# QuickML Documentation

## Installing VMWare

VMWare, or an equivalent (VirtualBox, etc.) needs to be installed to be able to run virtual envrionments.


## Data Pre-Processing Function

The first step to creating a machine learning model is preparing the data to be fed into it by pre-processing. The data needs to be pre-processed and the following steps followed:

1. Acquire the Dataset 
2. Import Necessary Libraries 
3. Import the Dataset
4. Handling Missing Values
5. Encoding Categorical Data
6. Splitting into Training and Test Set
7. Feature Scaling

In [2]:
# Importing All Libraries
import pandas as pd
import numpy as np
import sklearn as sk
from sklearn.impute import SimpleImputer
from sklearn.preprocessing import LabelEncoder, OneHotEncoder
from sklearn.compose import make_column_transformer 
from sklearn.model_selection import train_test_split
from sklearn.preprocessing import StandardScaler

In [1]:
# Mapping independent, dependent, categorical and missing data
# to begin data pre-processing.
var_map = {
    "independent" : ["R&D Spend", "Administration","Marketing Spend", "State"],
    "dependent" : ["Profit"],
    "categorical" : ["State"],
    "missing": ["Marketing Spend"]
}

In [8]:
# Defining Function 
def dataPreProcess(dataSet, varMap):
    # Obtaining Data Set
    data_root = pd.read_csv(dataSet)
    data = data_root.copy()

    # Splitting Dependent & Independent Variables
    X = data[varMap['independent']]  
    y = data[varMap['dependent']]

    # Removing any missing data
    imputer = SimpleImputer(missing_values=np.nan , strategy='mean')
    imputer = imputer.fit(X[varMap['missing']])
    X[varMap['missing']] =imputer.transform(X[varMap['missing']])

    # Encoding Categorical Variables
    le = LabelEncoder()
    X[varMap['categorical']]= pd.DataFrame(le.fit_transform(X[varMap['categorical']]))
    col_tans = make_column_transformer( 
                         (OneHotEncoder(), 
                         varMap['categorical']))
    Xtemp2 = col_tans.fit_transform(X[varMap['categorical']])
    # Splitting Into Train and Test Set 
    X_train, X_test, y_train, y_test = train_test_split(X, y, test_size = 0.3 , random_state = 0)

    # Feature Scaling
    scale_X = StandardScaler()
    X_train.iloc[: , :] = scale_X.fit_transform(X_train.iloc[: , :])
    X_test.iloc[: , :] = scale_X.fit_transform(X_test.iloc[: , :])
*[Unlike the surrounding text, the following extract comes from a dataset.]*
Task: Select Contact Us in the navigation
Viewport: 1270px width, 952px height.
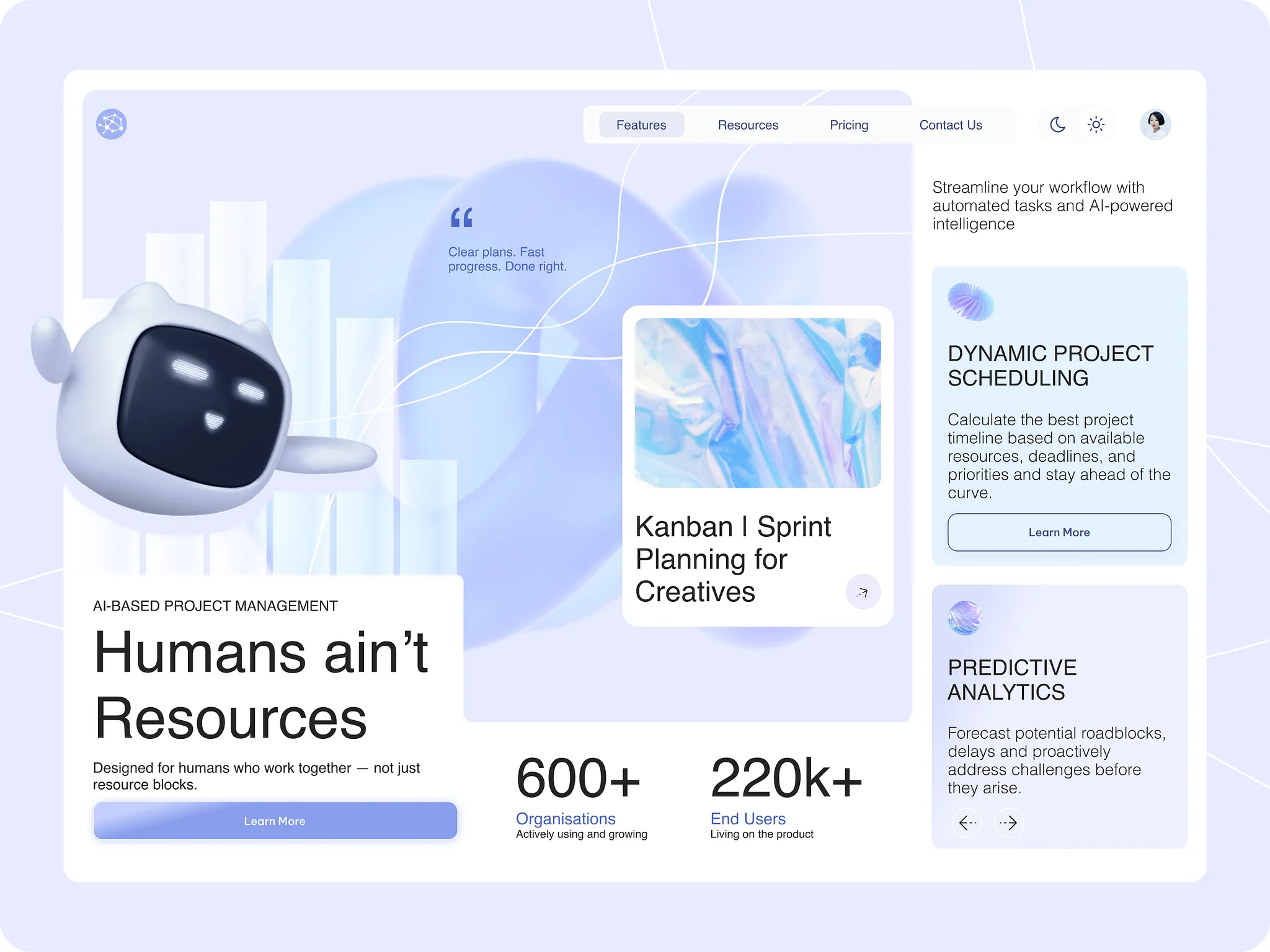Action: [951, 125]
    # Returns a dictionary of pre-processed data
    return(
        {
            'X_train': X_train,
            'X_test': X_test,
            'y_train': y_train,
            'y_test': y_train
        }
    )

The data processing function is responsible for taking a dataset and a mapping of dependent, independent, missing and categorical data. The dataset is split into the dependent and independent data, the missing data is taken care of, and the categorical data is encoded.

Finally, the data is split into the test and train and it is feature scaled. The function returns a dictionary of the train and test matrices and vectors ready for a machine learning model to be fitted on.